##### RECORDS TO PROCESS

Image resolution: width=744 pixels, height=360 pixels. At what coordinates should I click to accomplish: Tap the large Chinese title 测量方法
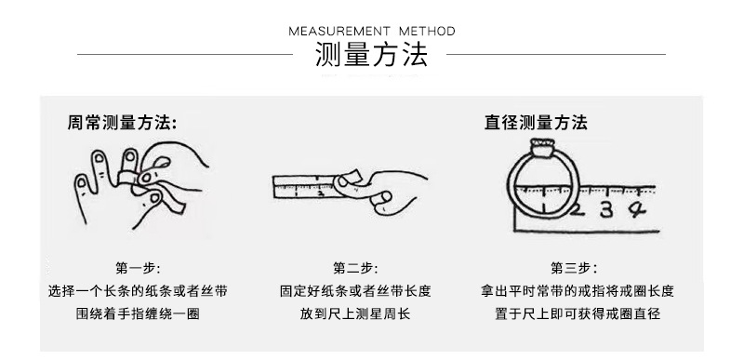click(x=371, y=57)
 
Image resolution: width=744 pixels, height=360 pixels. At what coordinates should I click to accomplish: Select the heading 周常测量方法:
click(x=122, y=123)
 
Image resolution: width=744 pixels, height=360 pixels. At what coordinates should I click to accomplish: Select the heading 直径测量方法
click(x=536, y=123)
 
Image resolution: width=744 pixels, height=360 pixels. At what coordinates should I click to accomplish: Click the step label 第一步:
click(x=138, y=268)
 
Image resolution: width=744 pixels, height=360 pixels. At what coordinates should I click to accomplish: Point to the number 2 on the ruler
click(x=578, y=211)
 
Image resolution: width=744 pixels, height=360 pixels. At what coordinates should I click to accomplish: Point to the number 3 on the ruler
click(x=605, y=211)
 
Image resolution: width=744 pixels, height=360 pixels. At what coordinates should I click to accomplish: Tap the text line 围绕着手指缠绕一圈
click(x=138, y=314)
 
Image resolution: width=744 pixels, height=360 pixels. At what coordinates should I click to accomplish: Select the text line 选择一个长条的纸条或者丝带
click(x=138, y=291)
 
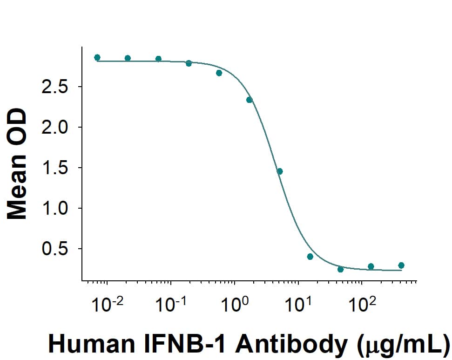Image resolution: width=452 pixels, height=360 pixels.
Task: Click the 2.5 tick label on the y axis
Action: click(x=55, y=87)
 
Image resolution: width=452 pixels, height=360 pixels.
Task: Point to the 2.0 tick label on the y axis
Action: click(x=55, y=128)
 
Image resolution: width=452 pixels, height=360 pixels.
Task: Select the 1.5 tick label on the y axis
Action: click(x=55, y=168)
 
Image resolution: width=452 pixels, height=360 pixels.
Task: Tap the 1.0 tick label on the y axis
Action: click(x=55, y=209)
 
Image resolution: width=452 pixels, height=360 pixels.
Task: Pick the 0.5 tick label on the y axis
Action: click(x=55, y=249)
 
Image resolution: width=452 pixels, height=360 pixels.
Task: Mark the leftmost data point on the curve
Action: click(x=97, y=57)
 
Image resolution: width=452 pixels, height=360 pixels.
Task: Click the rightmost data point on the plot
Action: click(x=401, y=265)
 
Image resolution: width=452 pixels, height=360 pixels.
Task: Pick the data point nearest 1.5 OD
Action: click(x=280, y=171)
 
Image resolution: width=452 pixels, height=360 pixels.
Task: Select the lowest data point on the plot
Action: click(x=340, y=269)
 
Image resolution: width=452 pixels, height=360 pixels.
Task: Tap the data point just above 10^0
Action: click(x=250, y=100)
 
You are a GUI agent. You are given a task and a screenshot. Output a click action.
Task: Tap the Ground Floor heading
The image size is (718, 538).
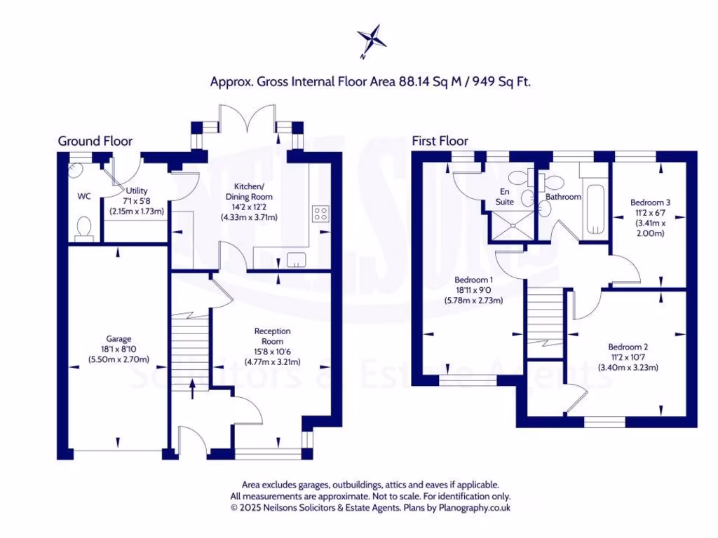click(95, 141)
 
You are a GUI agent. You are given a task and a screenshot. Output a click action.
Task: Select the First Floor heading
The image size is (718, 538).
click(440, 141)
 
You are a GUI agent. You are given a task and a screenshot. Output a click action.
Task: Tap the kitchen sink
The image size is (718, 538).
click(297, 260)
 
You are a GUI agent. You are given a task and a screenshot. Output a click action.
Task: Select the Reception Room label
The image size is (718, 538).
click(272, 336)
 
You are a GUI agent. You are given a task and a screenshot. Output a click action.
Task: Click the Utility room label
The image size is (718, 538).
click(136, 191)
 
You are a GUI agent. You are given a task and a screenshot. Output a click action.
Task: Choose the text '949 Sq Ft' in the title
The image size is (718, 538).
click(501, 81)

##########

▸ **WHAT THIS TASK INVOLVES**
Format the listing as a numbered list without its blank lines, and leave the pictures out.

▸ **RESPONSE TO THE TASK**
1. Image resolution: width=744 pixels, height=360 pixels. At what coordinates should I click to accomplish: Tap the large Chinese title 测量方法
2. click(x=371, y=57)
3. Image resolution: width=744 pixels, height=360 pixels. At what coordinates should I click to accomplish: Select the heading 周常测量方法:
4. click(x=122, y=123)
5. Image resolution: width=744 pixels, height=360 pixels. At what coordinates should I click to accomplish: Select the heading 直径测量方法
6. click(x=536, y=123)
7. Image resolution: width=744 pixels, height=360 pixels. At what coordinates should I click to accomplish: Click the step label 第一步:
8. click(x=138, y=268)
9. Image resolution: width=744 pixels, height=360 pixels. At what coordinates should I click to accomplish: Point to the number 2 on the ruler
10. click(x=578, y=211)
11. Image resolution: width=744 pixels, height=360 pixels. At what coordinates should I click to accomplish: Point to the number 3 on the ruler
12. click(x=605, y=211)
13. Image resolution: width=744 pixels, height=360 pixels. At what coordinates should I click to accomplish: Tap the text line 围绕着手指缠绕一圈
14. click(x=138, y=314)
15. Image resolution: width=744 pixels, height=360 pixels. At what coordinates should I click to accomplish: Select the text line 选择一个长条的纸条或者丝带
16. click(x=138, y=291)
17. Image resolution: width=452 pixels, height=360 pixels.
18. Task: Click the 2.5 tick label on the y axis
19. Action: click(x=55, y=87)
20. Image resolution: width=452 pixels, height=360 pixels.
21. Task: Point to the 2.0 tick label on the y axis
22. Action: click(x=55, y=128)
23. Image resolution: width=452 pixels, height=360 pixels.
24. Task: Select the 1.5 tick label on the y axis
25. Action: click(x=55, y=168)
26. Image resolution: width=452 pixels, height=360 pixels.
27. Task: Tap the 1.0 tick label on the y axis
28. Action: click(x=55, y=209)
29. Image resolution: width=452 pixels, height=360 pixels.
30. Task: Pick the 0.5 tick label on the y axis
31. Action: click(x=55, y=249)
32. Image resolution: width=452 pixels, height=360 pixels.
33. Task: Mark the leftmost data point on the curve
34. Action: click(x=97, y=57)
35. Image resolution: width=452 pixels, height=360 pixels.
36. Task: Click the rightmost data point on the plot
37. Action: click(x=401, y=265)
38. Image resolution: width=452 pixels, height=360 pixels.
39. Task: Pick the data point nearest 1.5 OD
40. Action: click(x=280, y=171)
41. Image resolution: width=452 pixels, height=360 pixels.
42. Task: Select the lowest data point on the plot
43. Action: click(x=340, y=269)
44. Image resolution: width=452 pixels, height=360 pixels.
45. Task: Tap the data point just above 10^0
46. Action: click(x=250, y=100)
47. You are a GUI agent. You are given a task and a screenshot. Output a click action.
48. Task: Tap the Ground Floor heading
49. The image size is (718, 538).
50. click(95, 141)
51. You are a GUI agent. You are given a task and a screenshot. Output a click action.
52. Task: Select the First Floor heading
53. The image size is (718, 538).
54. click(440, 141)
55. You are a GUI agent. You are given a task and a screenshot. Output a click action.
56. Task: Tap the kitchen sink
57. The image size is (718, 538).
58. click(297, 260)
59. You are a GUI agent. You are given a task and a screenshot. Output a click action.
60. Task: Select the Reception Room label
61. The image size is (718, 538).
62. click(272, 336)
63. You are a GUI agent. You are given a task and a screenshot. Output a click action.
64. Task: Click the Utility room label
65. The image size is (718, 538).
66. click(136, 191)
67. You are a GUI agent. You are given a task and a screenshot. Output a click action.
68. Task: Choose the text '949 Sq Ft' in the title
69. The image size is (718, 538).
70. click(501, 81)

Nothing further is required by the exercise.